DIRECTIVE: Rewrite the records below from the line with "This screenshot has width=937, height=1288." up to and including the line with "pyautogui.click(x=418, y=129)", replacing "Instruction" with "Goal" and leaving everything else unchanged. Return only those lines.

──────── SOURCE MATERIAL ────────

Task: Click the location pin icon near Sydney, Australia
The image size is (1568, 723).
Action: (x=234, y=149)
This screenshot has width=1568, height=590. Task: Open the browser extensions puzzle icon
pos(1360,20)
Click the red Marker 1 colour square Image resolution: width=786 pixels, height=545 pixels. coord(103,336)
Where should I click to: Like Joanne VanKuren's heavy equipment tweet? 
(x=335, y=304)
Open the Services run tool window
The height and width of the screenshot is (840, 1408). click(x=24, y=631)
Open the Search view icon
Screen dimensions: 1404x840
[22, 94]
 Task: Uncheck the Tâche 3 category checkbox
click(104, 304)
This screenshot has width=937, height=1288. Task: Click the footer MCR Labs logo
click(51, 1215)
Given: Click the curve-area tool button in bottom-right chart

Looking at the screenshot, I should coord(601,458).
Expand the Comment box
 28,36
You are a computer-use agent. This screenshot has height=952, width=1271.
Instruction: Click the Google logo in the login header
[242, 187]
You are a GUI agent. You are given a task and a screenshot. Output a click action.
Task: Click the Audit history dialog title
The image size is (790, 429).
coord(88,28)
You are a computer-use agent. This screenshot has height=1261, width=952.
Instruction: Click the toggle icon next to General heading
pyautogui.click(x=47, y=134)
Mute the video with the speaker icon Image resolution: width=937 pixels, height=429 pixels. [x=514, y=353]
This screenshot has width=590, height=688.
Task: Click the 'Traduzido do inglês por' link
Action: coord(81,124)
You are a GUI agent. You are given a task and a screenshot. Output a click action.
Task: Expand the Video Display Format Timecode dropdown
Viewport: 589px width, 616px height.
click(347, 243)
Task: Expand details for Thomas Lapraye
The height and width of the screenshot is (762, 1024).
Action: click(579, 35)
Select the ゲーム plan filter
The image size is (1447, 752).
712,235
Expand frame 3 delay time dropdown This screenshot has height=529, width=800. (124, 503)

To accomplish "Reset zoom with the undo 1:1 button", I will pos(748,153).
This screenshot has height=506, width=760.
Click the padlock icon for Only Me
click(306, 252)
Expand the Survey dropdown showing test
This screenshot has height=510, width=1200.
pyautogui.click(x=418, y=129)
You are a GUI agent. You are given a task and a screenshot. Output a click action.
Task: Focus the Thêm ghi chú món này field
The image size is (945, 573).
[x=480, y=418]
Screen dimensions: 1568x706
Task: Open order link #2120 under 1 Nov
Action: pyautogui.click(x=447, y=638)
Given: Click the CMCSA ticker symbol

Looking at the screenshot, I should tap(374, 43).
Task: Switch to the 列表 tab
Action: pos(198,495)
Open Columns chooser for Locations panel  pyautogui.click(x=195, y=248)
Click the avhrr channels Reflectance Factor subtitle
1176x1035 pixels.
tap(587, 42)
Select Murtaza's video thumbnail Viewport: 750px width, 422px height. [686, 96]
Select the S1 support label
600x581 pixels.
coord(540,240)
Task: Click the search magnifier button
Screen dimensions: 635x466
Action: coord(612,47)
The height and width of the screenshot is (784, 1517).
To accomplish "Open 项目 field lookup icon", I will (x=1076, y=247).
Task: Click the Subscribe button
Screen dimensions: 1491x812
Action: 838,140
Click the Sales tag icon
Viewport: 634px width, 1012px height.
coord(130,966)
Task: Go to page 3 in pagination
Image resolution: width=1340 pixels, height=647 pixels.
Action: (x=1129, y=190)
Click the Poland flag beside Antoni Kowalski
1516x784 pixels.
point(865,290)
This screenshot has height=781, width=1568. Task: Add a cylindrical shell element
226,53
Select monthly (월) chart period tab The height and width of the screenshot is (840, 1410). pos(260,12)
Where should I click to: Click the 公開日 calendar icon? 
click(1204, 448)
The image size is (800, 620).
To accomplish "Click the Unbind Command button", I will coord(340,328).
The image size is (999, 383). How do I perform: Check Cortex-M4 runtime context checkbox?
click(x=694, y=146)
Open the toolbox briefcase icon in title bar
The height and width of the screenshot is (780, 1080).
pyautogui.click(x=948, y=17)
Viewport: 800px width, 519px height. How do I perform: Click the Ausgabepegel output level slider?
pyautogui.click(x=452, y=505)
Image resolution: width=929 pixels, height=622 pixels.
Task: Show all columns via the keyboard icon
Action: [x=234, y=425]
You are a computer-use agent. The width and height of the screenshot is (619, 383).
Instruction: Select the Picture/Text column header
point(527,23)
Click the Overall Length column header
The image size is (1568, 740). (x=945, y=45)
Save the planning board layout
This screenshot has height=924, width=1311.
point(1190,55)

────────

TASK RESULT:
This screenshot has width=937, height=1288. Task: Click the footer MCR Labs logo
click(51, 1215)
Given: Click the curve-area tool button in bottom-right chart

Looking at the screenshot, I should coord(601,458).
Expand the Comment box
 28,36
You are a computer-use agent. This screenshot has height=952, width=1271.
Goal: Click the Google logo in the login header
[242, 187]
You are a GUI agent. You are given a task and a screenshot. Output a click action.
Task: Click the Audit history dialog title
The image size is (790, 429).
coord(88,28)
You are a computer-use agent. This screenshot has height=1261, width=952.
Goal: Click the toggle icon next to General heading
pyautogui.click(x=47, y=134)
Mute the video with the speaker icon Image resolution: width=937 pixels, height=429 pixels. [x=514, y=353]
This screenshot has width=590, height=688.
Task: Click the 'Traduzido do inglês por' link
Action: coord(81,124)
You are a GUI agent. You are given a task and a screenshot. Output a click action.
Task: Expand the Video Display Format Timecode dropdown
Viewport: 589px width, 616px height.
click(347, 243)
Task: Expand details for Thomas Lapraye
The height and width of the screenshot is (762, 1024).
Action: click(579, 35)
Select the ゲーム plan filter
The image size is (1447, 752).
712,235
Expand frame 3 delay time dropdown This screenshot has height=529, width=800. (124, 503)

To accomplish "Reset zoom with the undo 1:1 button", I will pos(748,153).
This screenshot has height=506, width=760.
Click the padlock icon for Only Me
click(306, 252)
Expand the Survey dropdown showing test
This screenshot has height=510, width=1200.
pyautogui.click(x=418, y=129)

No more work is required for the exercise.